REQUIRED TASK:
Transcribe the following essay on hair care and race in its entirety, word for word.

Start of PASSAGE GIVEN

I've been pondering this for a couple of days because my immediate reaction is to wonder if perhaps no one ever showed this mother how to care for her child's hair. I wonder this because I'm a White woman with hair that none of my White family members and hairdressers ever knew how to care for until, as a grown woman, I finally went to a hairdresser who specialized in "ethnic" (this was in South Dakota, where "ethnic" is never used to refer to White Americans) hair and who had two biracial daughters, herself. I've never styled Black hair, but I know what my own hair is like, and I wonder - is there really so much difference in terms of ease of care? I mean, it's not uncommon to walk into a wall of hairspray in public restrooms where White women are primping (not so much lately, I guess, but years ago this was certainly true), and I do occasionally see PTA mom haircuts that are, essentially, helmets - and this means that the hair takes time and work to do. I mean, sure, a lot depends on what exactly you do with the hair, and its texture helps determine that, but I suspect that when White people say things like this, they maybe have no idea what to do.*
And what I'm being too nice to say is that when White people say things like that, it's racist.
I'm actually not going to talk about the politics of Black women's hair right now.** I'm going to instead talk about my own hair, because something I've gradually become aware of is how race has operated for me in terms of my hair. It's an example of how race is constructed, because it was only the fact that I thought of myself as White that stood between me and having well-groomed hair. I did not learn, until I was an adult, that I could not care for my hair the way most White people I knew cared for their hair.

End of PASSAGE GIVEN
Start of DATA SEGMENT

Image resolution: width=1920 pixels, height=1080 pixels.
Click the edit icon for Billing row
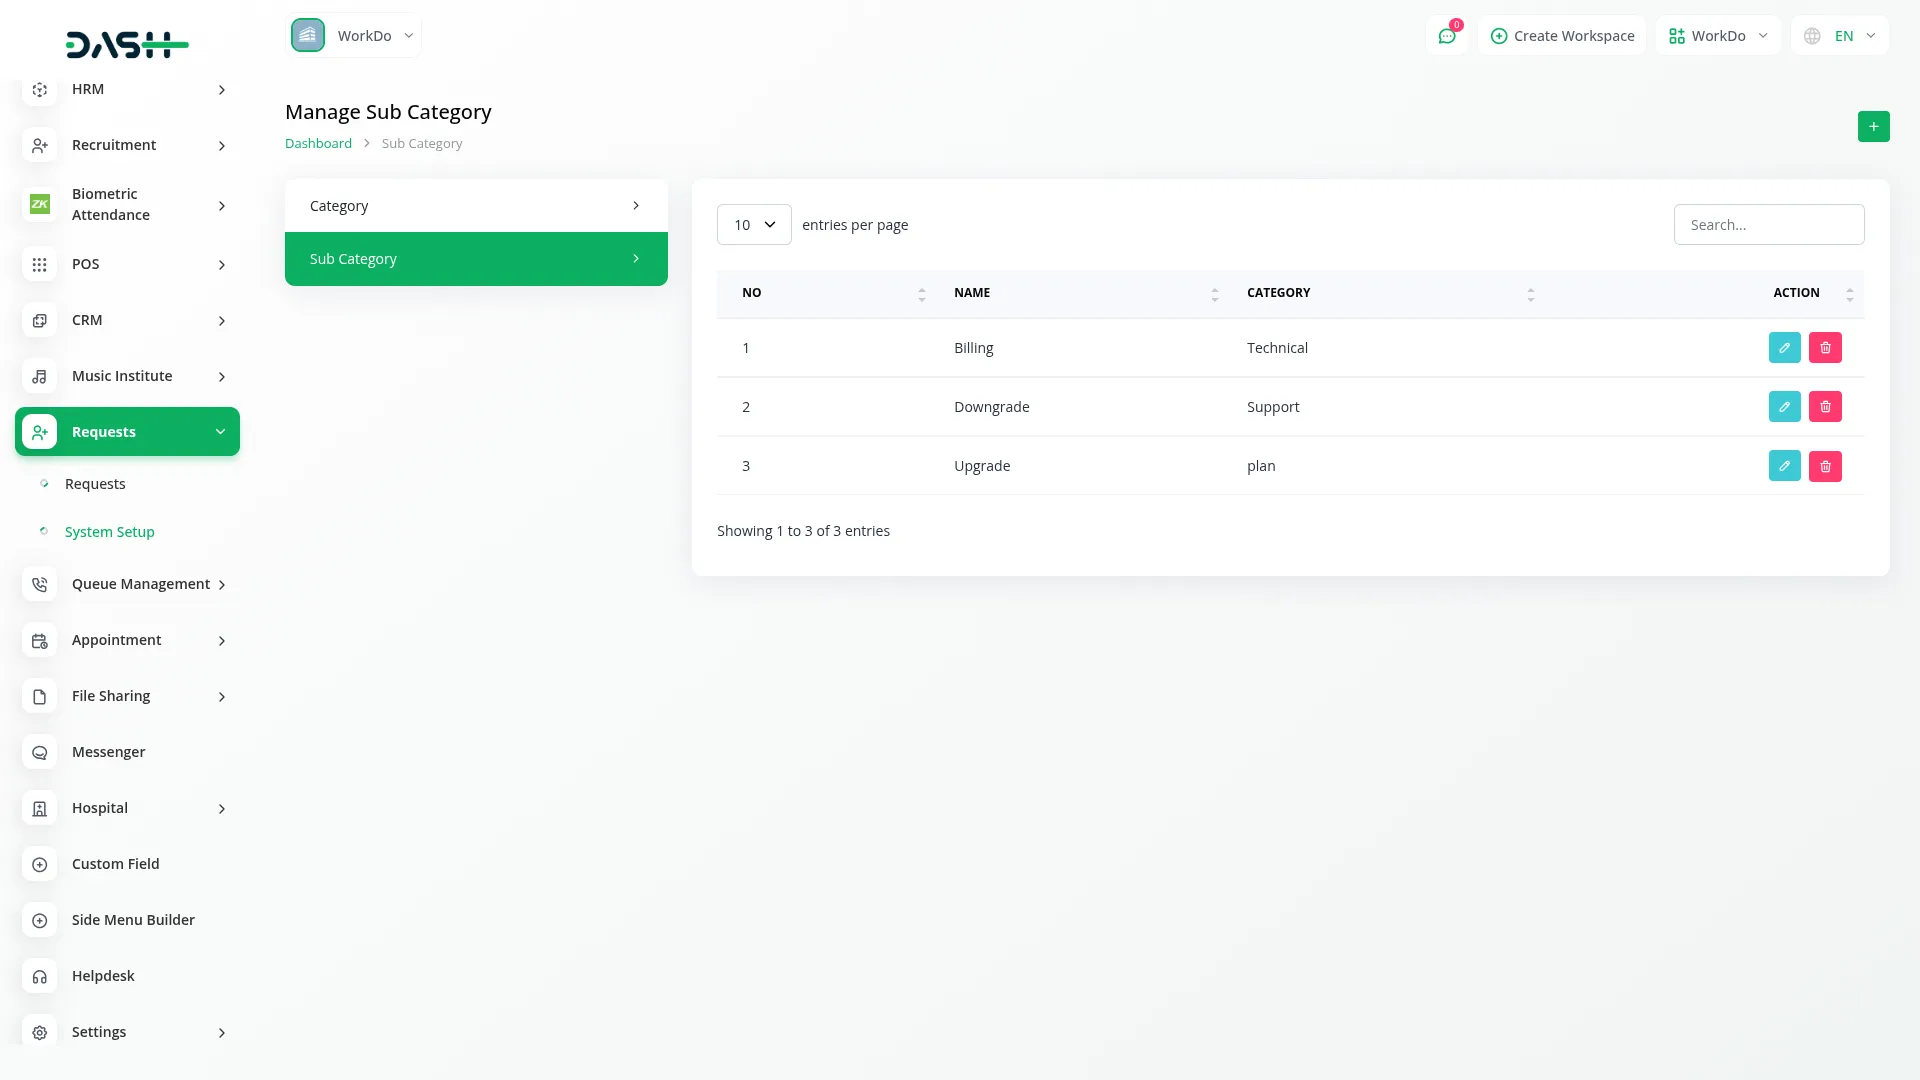[x=1784, y=348]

End of DATA SEGMENT

TASK RESPONSE:
I've been pondering this for a couple of days because my immediate reaction is to wonder if perhaps no one ever showed this mother how to care for her child's hair. I wonder this because I'm a White woman with hair that none of my White family members and hairdressers ever knew how to care for until, as a grown woman, I finally went to a hairdresser who specialized in "ethnic" (this was in South Dakota, where "ethnic" is never used to refer to White Americans) hair and who had two biracial daughters, herself. I've never styled Black hair, but I know what my own hair is like, and I wonder - is there really so much difference in terms of ease of care? I mean, it's not uncommon to walk into a wall of hairspray in public restrooms where White women are primping (not so much lately, I guess, but years ago this was certainly true), and I do occasionally see PTA mom haircuts that are, essentially, helmets - and this means that the hair takes time and work to do. I mean, sure, a lot depends on what exactly you do with the hair, and its texture helps determine that, but I suspect that when White people say things like this, they maybe have no idea what to do.*
And what I'm being too nice to say is that when White people say things like that, it's racist.
I'm actually not going to talk about the politics of Black women's hair right now.** I'm going to instead talk about my own hair, because something I've gradually become aware of is how race has operated for me in terms of my hair. It's an example of how race is constructed, because it was only the fact that I thought of myself as White that stood between me and having well-groomed hair. I did not learn, until I was an adult, that I could not care for my hair the way most White people I knew cared for their hair.